START Given data
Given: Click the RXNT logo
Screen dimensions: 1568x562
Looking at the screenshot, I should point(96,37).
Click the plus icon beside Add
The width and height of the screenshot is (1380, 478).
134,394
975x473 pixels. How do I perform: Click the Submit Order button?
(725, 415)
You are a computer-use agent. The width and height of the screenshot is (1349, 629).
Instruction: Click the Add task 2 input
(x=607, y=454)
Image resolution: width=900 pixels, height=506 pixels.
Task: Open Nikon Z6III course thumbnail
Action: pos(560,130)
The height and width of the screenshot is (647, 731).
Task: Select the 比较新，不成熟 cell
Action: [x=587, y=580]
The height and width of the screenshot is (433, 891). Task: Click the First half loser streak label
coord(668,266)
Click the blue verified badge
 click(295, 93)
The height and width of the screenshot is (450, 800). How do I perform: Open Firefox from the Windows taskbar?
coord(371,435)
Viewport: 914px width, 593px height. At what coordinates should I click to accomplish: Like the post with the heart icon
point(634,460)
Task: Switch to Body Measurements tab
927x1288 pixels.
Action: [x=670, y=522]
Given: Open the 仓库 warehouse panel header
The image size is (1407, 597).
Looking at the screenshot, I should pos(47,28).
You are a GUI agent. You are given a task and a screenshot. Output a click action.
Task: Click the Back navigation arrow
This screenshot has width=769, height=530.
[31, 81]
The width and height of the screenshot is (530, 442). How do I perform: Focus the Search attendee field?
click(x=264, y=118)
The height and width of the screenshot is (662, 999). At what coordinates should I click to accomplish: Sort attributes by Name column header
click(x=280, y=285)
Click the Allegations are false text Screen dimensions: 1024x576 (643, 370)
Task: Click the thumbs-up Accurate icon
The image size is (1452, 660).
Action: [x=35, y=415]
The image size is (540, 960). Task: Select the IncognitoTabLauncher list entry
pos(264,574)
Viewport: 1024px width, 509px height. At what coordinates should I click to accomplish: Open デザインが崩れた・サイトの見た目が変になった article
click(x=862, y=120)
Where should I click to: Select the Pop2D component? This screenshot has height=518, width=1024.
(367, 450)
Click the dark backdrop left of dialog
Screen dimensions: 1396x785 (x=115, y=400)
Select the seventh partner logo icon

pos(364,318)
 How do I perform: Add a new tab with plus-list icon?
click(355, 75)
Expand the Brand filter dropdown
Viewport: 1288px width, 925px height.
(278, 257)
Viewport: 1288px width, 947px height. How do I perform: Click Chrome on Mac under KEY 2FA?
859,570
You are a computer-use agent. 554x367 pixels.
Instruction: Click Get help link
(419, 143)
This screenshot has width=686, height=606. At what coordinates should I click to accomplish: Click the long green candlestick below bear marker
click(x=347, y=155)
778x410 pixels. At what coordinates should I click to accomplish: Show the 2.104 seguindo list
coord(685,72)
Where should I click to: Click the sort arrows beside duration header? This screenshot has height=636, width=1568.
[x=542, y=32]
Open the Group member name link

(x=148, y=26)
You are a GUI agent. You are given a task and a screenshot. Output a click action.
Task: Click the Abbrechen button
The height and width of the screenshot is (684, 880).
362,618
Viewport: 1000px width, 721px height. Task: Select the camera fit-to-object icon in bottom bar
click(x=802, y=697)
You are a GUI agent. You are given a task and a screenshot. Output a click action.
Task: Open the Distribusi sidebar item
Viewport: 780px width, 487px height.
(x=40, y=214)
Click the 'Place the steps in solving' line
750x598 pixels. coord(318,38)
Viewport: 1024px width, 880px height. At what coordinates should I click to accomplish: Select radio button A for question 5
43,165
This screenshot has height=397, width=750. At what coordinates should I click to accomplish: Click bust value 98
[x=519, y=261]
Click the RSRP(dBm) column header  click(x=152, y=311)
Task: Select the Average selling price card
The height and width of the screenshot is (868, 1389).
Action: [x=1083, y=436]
END Given data
* _Requirement_: Set down the whole listing exactly.

* _Answer to the problem_:
Given: Click the RXNT logo
Screen dimensions: 1568x562
Looking at the screenshot, I should point(96,37).
Click the plus icon beside Add
The width and height of the screenshot is (1380, 478).
134,394
975x473 pixels. How do I perform: Click the Submit Order button?
(725, 415)
You are a computer-use agent. The width and height of the screenshot is (1349, 629).
Instruction: Click the Add task 2 input
(x=607, y=454)
Image resolution: width=900 pixels, height=506 pixels.
Task: Open Nikon Z6III course thumbnail
Action: pos(560,130)
The height and width of the screenshot is (647, 731).
Task: Select the 比较新，不成熟 cell
Action: [x=587, y=580]
The height and width of the screenshot is (433, 891). Task: Click the First half loser streak label
coord(668,266)
Click the blue verified badge
 click(295, 93)
The height and width of the screenshot is (450, 800). How do I perform: Open Firefox from the Windows taskbar?
coord(371,435)
Viewport: 914px width, 593px height. At what coordinates should I click to accomplish: Like the post with the heart icon
point(634,460)
Task: Switch to Body Measurements tab
927x1288 pixels.
Action: [x=670, y=522]
Given: Open the 仓库 warehouse panel header
The image size is (1407, 597).
Looking at the screenshot, I should pos(47,28).
You are a GUI agent. You are given a task and a screenshot. Output a click action.
Task: Click the Back navigation arrow
This screenshot has width=769, height=530.
[31, 81]
The width and height of the screenshot is (530, 442). How do I perform: Focus the Search attendee field?
click(x=264, y=118)
The height and width of the screenshot is (662, 999). At what coordinates should I click to accomplish: Sort attributes by Name column header
click(x=280, y=285)
Click the Allegations are false text Screen dimensions: 1024x576 (643, 370)
Task: Click the thumbs-up Accurate icon
The image size is (1452, 660).
Action: [x=35, y=415]
The image size is (540, 960). Task: Select the IncognitoTabLauncher list entry
pos(264,574)
Viewport: 1024px width, 509px height. At what coordinates should I click to accomplish: Open デザインが崩れた・サイトの見た目が変になった article
click(x=862, y=120)
Where should I click to: Select the Pop2D component? This screenshot has height=518, width=1024.
(367, 450)
Click the dark backdrop left of dialog
Screen dimensions: 1396x785 (x=115, y=400)
Select the seventh partner logo icon

pos(364,318)
 How do I perform: Add a new tab with plus-list icon?
click(355, 75)
Expand the Brand filter dropdown
Viewport: 1288px width, 925px height.
(278, 257)
Viewport: 1288px width, 947px height. How do I perform: Click Chrome on Mac under KEY 2FA?
859,570
You are a computer-use agent. 554x367 pixels.
Instruction: Click Get help link
(419, 143)
This screenshot has width=686, height=606. At what coordinates should I click to accomplish: Click the long green candlestick below bear marker
click(x=347, y=155)
778x410 pixels. At what coordinates should I click to accomplish: Show the 2.104 seguindo list
coord(685,72)
Where should I click to: Click the sort arrows beside duration header? This screenshot has height=636, width=1568.
[x=542, y=32]
Open the Group member name link

(x=148, y=26)
You are a GUI agent. You are given a task and a screenshot. Output a click action.
Task: Click the Abbrechen button
The height and width of the screenshot is (684, 880).
362,618
Viewport: 1000px width, 721px height. Task: Select the camera fit-to-object icon in bottom bar
click(x=802, y=697)
You are a GUI agent. You are given a task and a screenshot. Output a click action.
Task: Open the Distribusi sidebar item
Viewport: 780px width, 487px height.
(x=40, y=214)
Click the 'Place the steps in solving' line
750x598 pixels. coord(318,38)
Viewport: 1024px width, 880px height. At what coordinates should I click to accomplish: Select radio button A for question 5
43,165
This screenshot has height=397, width=750. At what coordinates should I click to accomplish: Click bust value 98
[x=519, y=261]
Click the RSRP(dBm) column header  click(x=152, y=311)
Task: Select the Average selling price card
The height and width of the screenshot is (868, 1389).
Action: [x=1083, y=436]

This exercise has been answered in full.